→ TASK DIRECTIONS
In full and without alteration, output each record given here.

== Segment start ==

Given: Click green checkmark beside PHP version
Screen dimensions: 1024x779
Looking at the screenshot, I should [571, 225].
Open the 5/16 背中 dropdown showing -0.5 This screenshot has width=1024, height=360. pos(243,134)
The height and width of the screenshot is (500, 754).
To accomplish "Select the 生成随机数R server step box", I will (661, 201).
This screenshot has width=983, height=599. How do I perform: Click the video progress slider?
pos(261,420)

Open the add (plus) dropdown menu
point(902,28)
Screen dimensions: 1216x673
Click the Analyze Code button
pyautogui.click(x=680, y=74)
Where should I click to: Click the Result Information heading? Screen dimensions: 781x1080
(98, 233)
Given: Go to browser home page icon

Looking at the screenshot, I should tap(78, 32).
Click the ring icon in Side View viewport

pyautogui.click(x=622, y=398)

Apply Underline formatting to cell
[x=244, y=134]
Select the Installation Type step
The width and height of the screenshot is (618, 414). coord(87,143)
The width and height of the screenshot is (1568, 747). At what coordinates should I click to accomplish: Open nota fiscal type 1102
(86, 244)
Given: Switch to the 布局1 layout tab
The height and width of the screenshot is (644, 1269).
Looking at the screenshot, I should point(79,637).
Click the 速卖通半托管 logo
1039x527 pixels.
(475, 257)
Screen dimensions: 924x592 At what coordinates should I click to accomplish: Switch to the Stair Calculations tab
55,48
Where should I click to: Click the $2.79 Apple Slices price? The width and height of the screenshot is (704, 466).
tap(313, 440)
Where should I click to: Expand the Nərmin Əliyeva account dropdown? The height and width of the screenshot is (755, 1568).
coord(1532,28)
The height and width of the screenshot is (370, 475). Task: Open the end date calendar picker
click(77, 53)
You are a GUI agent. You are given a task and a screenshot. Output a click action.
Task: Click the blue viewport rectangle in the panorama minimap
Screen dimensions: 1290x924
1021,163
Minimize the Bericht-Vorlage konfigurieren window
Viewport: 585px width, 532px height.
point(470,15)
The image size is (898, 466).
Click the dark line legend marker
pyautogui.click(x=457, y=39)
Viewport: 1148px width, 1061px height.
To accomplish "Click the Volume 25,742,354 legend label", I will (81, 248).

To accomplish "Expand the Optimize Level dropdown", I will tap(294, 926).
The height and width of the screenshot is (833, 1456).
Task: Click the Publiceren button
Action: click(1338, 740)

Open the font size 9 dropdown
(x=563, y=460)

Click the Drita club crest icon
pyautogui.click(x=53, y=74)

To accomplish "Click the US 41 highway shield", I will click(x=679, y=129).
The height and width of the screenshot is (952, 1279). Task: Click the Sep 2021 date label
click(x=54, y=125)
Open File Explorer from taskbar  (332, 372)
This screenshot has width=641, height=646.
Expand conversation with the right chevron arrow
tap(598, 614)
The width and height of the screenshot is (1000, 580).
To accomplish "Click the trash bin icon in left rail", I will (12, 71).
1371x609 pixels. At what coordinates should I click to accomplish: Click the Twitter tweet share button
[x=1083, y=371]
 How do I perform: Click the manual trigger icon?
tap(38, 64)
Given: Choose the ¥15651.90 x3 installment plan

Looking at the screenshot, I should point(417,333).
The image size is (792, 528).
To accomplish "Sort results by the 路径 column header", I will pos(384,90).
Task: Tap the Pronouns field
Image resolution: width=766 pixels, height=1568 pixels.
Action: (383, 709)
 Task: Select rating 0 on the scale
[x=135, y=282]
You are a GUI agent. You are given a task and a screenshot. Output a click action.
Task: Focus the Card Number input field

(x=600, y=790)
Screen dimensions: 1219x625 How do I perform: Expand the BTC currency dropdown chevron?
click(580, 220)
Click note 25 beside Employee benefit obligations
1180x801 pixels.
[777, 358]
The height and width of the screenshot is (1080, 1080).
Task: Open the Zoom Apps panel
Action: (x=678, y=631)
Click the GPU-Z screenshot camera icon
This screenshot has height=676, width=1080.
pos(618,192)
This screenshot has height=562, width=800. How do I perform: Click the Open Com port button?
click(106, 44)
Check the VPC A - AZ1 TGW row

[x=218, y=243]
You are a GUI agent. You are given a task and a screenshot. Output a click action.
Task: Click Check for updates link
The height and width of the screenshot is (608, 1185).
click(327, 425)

== Segment end ==

→ ANSWER BOX
Given: Click green checkmark beside PHP version
Screen dimensions: 1024x779
Looking at the screenshot, I should [571, 225].
Open the 5/16 背中 dropdown showing -0.5 This screenshot has width=1024, height=360. pos(243,134)
The height and width of the screenshot is (500, 754).
To accomplish "Select the 生成随机数R server step box", I will (661, 201).
This screenshot has width=983, height=599. How do I perform: Click the video progress slider?
pos(261,420)

Open the add (plus) dropdown menu
point(902,28)
Screen dimensions: 1216x673
Click the Analyze Code button
pyautogui.click(x=680, y=74)
Where should I click to: Click the Result Information heading? Screen dimensions: 781x1080
(98, 233)
Given: Go to browser home page icon

Looking at the screenshot, I should tap(78, 32).
Click the ring icon in Side View viewport

pyautogui.click(x=622, y=398)

Apply Underline formatting to cell
[x=244, y=134]
Select the Installation Type step
The width and height of the screenshot is (618, 414). coord(87,143)
The width and height of the screenshot is (1568, 747). At what coordinates should I click to accomplish: Open nota fiscal type 1102
(86, 244)
Given: Switch to the 布局1 layout tab
The height and width of the screenshot is (644, 1269).
Looking at the screenshot, I should point(79,637).
Click the 速卖通半托管 logo
1039x527 pixels.
(475, 257)
Screen dimensions: 924x592 At what coordinates should I click to accomplish: Switch to the Stair Calculations tab
55,48
Where should I click to: Click the $2.79 Apple Slices price? The width and height of the screenshot is (704, 466).
tap(313, 440)
Where should I click to: Expand the Nərmin Əliyeva account dropdown? The height and width of the screenshot is (755, 1568).
coord(1532,28)
The height and width of the screenshot is (370, 475). Task: Open the end date calendar picker
click(77, 53)
You are a GUI agent. You are given a task and a screenshot. Output a click action.
Task: Click the blue viewport rectangle in the panorama minimap
Screen dimensions: 1290x924
1021,163
Minimize the Bericht-Vorlage konfigurieren window
Viewport: 585px width, 532px height.
point(470,15)
The image size is (898, 466).
Click the dark line legend marker
pyautogui.click(x=457, y=39)
Viewport: 1148px width, 1061px height.
To accomplish "Click the Volume 25,742,354 legend label", I will (81, 248).

To accomplish "Expand the Optimize Level dropdown", I will tap(294, 926).
The height and width of the screenshot is (833, 1456).
Task: Click the Publiceren button
Action: click(1338, 740)

Open the font size 9 dropdown
(x=563, y=460)

Click the Drita club crest icon
pyautogui.click(x=53, y=74)

To accomplish "Click the US 41 highway shield", I will click(x=679, y=129).
The height and width of the screenshot is (952, 1279). Task: Click the Sep 2021 date label
click(x=54, y=125)
Open File Explorer from taskbar  (332, 372)
This screenshot has width=641, height=646.
Expand conversation with the right chevron arrow
tap(598, 614)
The width and height of the screenshot is (1000, 580).
To accomplish "Click the trash bin icon in left rail", I will (12, 71).
1371x609 pixels. At what coordinates should I click to accomplish: Click the Twitter tweet share button
[x=1083, y=371]
 How do I perform: Click the manual trigger icon?
tap(38, 64)
Given: Choose the ¥15651.90 x3 installment plan

Looking at the screenshot, I should point(417,333).
The image size is (792, 528).
To accomplish "Sort results by the 路径 column header", I will pos(384,90).
Task: Tap the Pronouns field
Image resolution: width=766 pixels, height=1568 pixels.
Action: (383, 709)
 Task: Select rating 0 on the scale
[x=135, y=282]
You are a GUI agent. You are given a task and a screenshot. Output a click action.
Task: Focus the Card Number input field

(x=600, y=790)
Screen dimensions: 1219x625 How do I perform: Expand the BTC currency dropdown chevron?
click(580, 220)
Click note 25 beside Employee benefit obligations
1180x801 pixels.
[777, 358]
The height and width of the screenshot is (1080, 1080).
Task: Open the Zoom Apps panel
Action: (x=678, y=631)
Click the GPU-Z screenshot camera icon
This screenshot has height=676, width=1080.
pos(618,192)
This screenshot has height=562, width=800. How do I perform: Click the Open Com port button?
click(106, 44)
Check the VPC A - AZ1 TGW row

[x=218, y=243]
You are a GUI agent. You are given a task and a screenshot. Output a click action.
Task: Click Check for updates link
The height and width of the screenshot is (608, 1185).
click(327, 425)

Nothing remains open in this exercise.